**Kutipan Dokumen:**
· · ·
Baca juga: Mahfud MD Bentuk 2 Tim Untuk Bereskan Masalah UU ITE
Tim Pelaksana diketuai oleh Sugeng Purnomo (Deputi Bidang Koordinasi Hukum dan Hak Asasi Manusia, Kementerian Koordinator Bidang Politik, Hukum, dan Keamanan).
Sekretaris Tim Pelaksana dijabat Imam Marsudi (Staf Khusus Menteri Koordinator Bidang Politik, Hukum, dan Keamanan Bidang Sosial Budaya).
Ketua dan Sekretaris Tim Pelaksana bertugas mengoordinasikan pengumpulan informasi dari aparat penegak hukum dan/atau masyarakat berkaitan dengan pelaksanaan peraturan perundang-undangan di bidang informasi dan transaksi elektronik.
Kedua, mengoordinasikan penyusunan kajian hukum terhadap pelaksanaan peraturan perundang-undangan di bidang informasi dan transaksi elektronik.
Ketiga mengoordinasikan pengkajian atas substansi peraturan perundang-undangan di bidang informasi dan transaksi elektronik.
Keempat memberikan rekomendasi atas peraturan perundang-undangan di bidang informasi dan transaksi elektronik sehingga tidak menimbulkan multitafsir dan rasa ketidakadilan masyarakat.
Kelima, melaporkan pelaksanaan penyusunan kajian hukum peraturan perundang-undangan di bidang informasi dan transaksi elektronik secara periodik kepada Pengarah.
· · ·
**Data Tersimpan:**
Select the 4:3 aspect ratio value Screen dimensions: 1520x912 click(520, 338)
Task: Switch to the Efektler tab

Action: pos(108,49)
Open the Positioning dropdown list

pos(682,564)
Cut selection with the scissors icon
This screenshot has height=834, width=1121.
· · ·
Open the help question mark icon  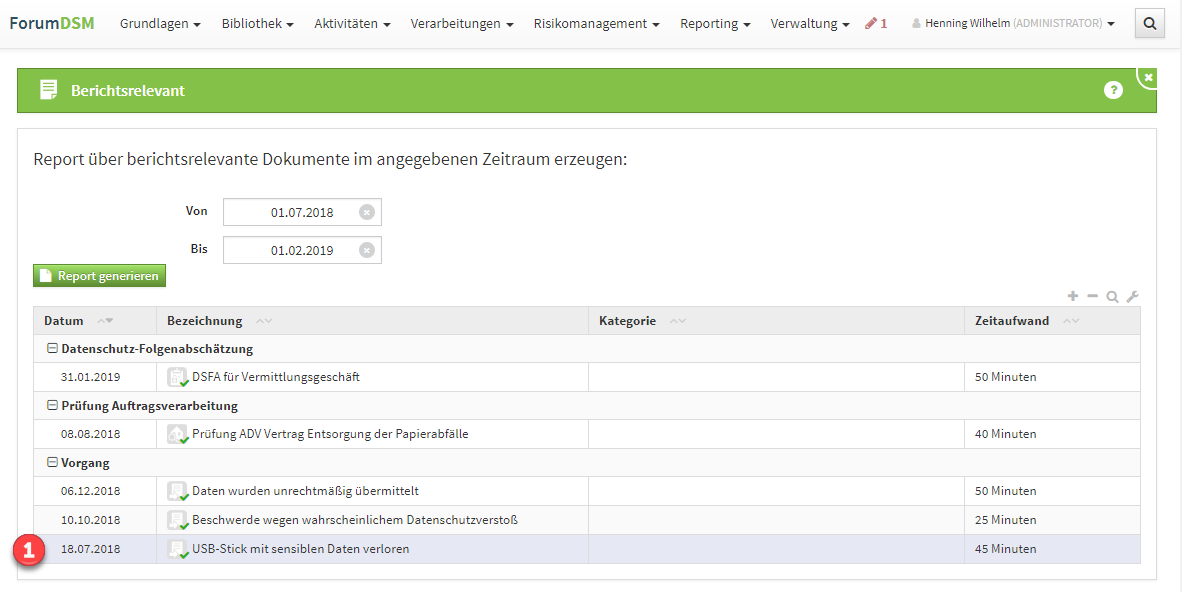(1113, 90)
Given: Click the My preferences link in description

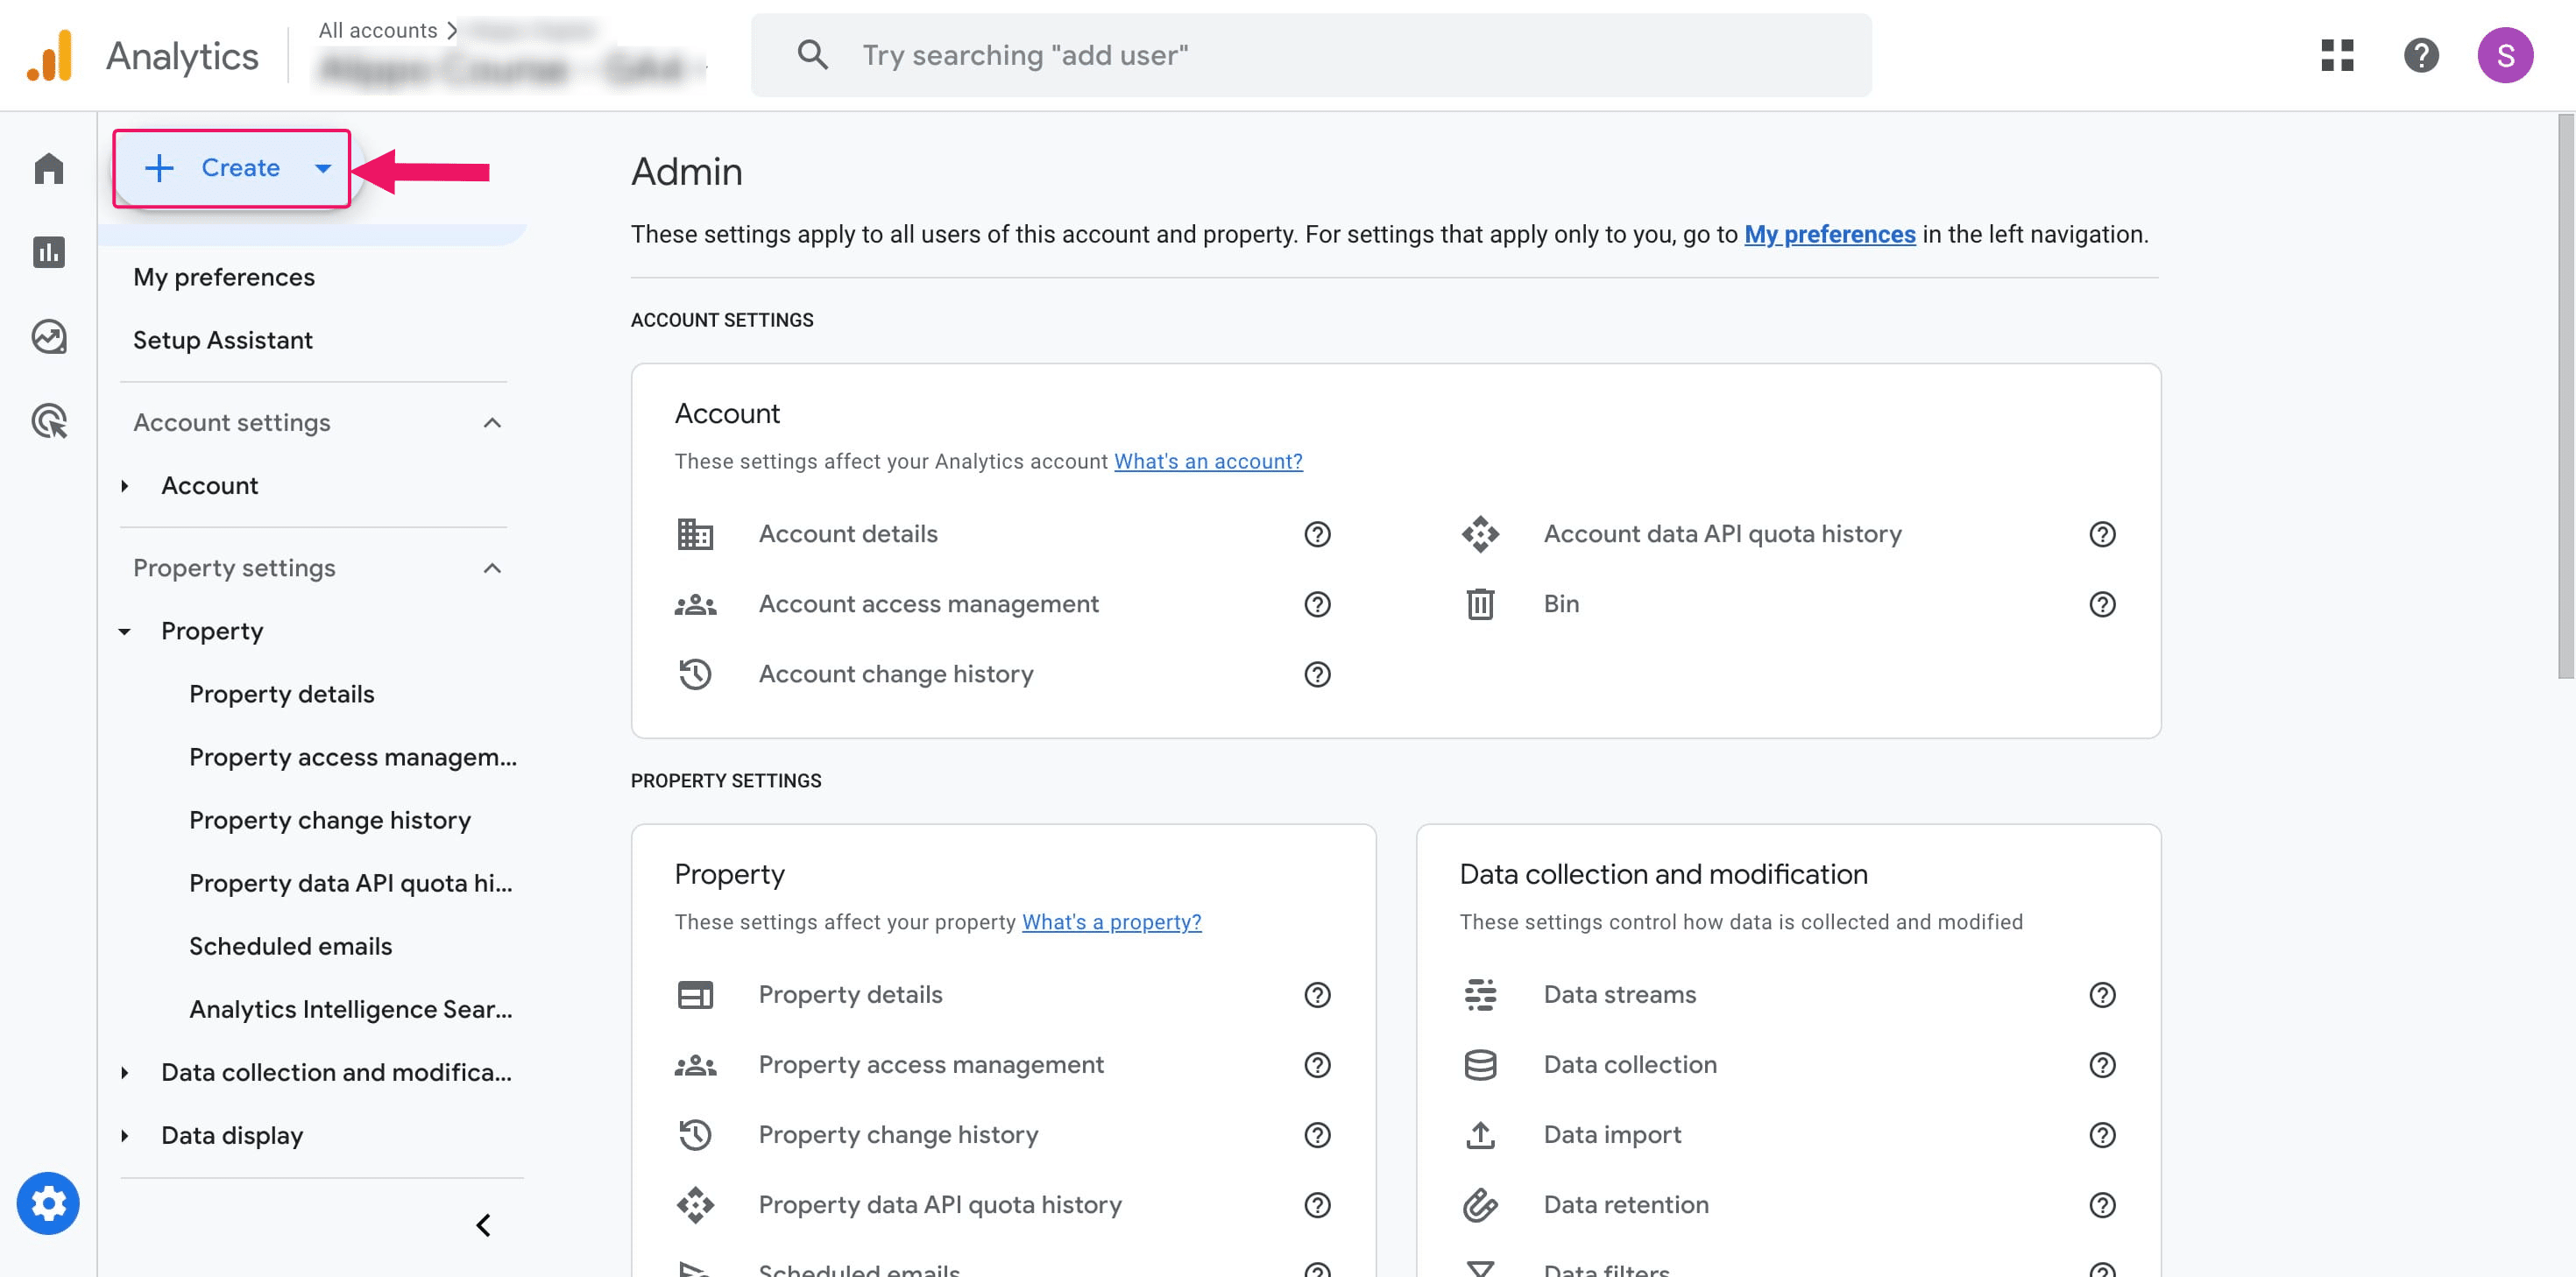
· · ·
**Latihan Tertulis 1:** Sebutkan semua tugas Ketua dan Sekretaris Tim Pelaksana yang dirinci dalam kutipan tentang tim UU ITE.
**Latihan Tertulis 2:** Teruskan kutipan tentang Tim Pelaksana UU ITE mulai dari sesudah kalimat terakhirnya.
Materi di atas tidak berhubungan dengan kutipan dokumen.

**Jawaban Tugas 1:**
1. Mengoordinasikan pengumpulan informasi dari aparat penegak hukum dan/atau masyarakat berkaitan dengan pelaksanaan peraturan perundang-undangan di bidang informasi dan transaksi elektronik.
2. Mengoordinasikan penyusunan kajian hukum terhadap pelaksanaan peraturan perundang-undangan di bidang informasi dan transaksi elektronik.
3. Mengoordinasikan pengkajian atas substansi peraturan perundang-undangan di bidang informasi dan transaksi elektronik.
4. Memberikan rekomendasi atas peraturan perundang-undangan di bidang informasi dan transaksi elektronik sehingga tidak menimbulkan multitafsir dan rasa ketidakadilan masyarakat.
5. Melaporkan pelaksanaan penyusunan kajian hukum peraturan perundang-undangan di bidang informasi dan transaksi elektronik secara periodik kepada Pengarah.

**Jawaban Tugas 2:**
Tim Pelaksana terdiri dari dua Sub Tim.
Sub Tim I yang selanjutnya disebut Tim Perumus Kriteria Penerapan UU ITE bertugas merumuskan kriteria implementatif atas pasal-pasal tertentu dalam UU ITE yang sering dianggap menimbulkan multitafsir.
Sub Tim I diketuai Henri Subiakto (Staf Ahli Bidang Hukum, Kementerian Komunikasi dan Informatika) dengan Sekretaris dijabat Brigjen Pol Yan Fitri Halimansyah (Kepala Biro Sundokinfokum, Divisi Hukum, Kepolisian Negara Republik Indonesia).
Sub Tim II yang selanjutnya disebut Tim Telaah Substansi UU ITE melakukan telaahan atas beberapa pasal dalam UU ITE yang dianggap multitafsir untuk menentukan perlu atau tidaknya dilakukan revisi.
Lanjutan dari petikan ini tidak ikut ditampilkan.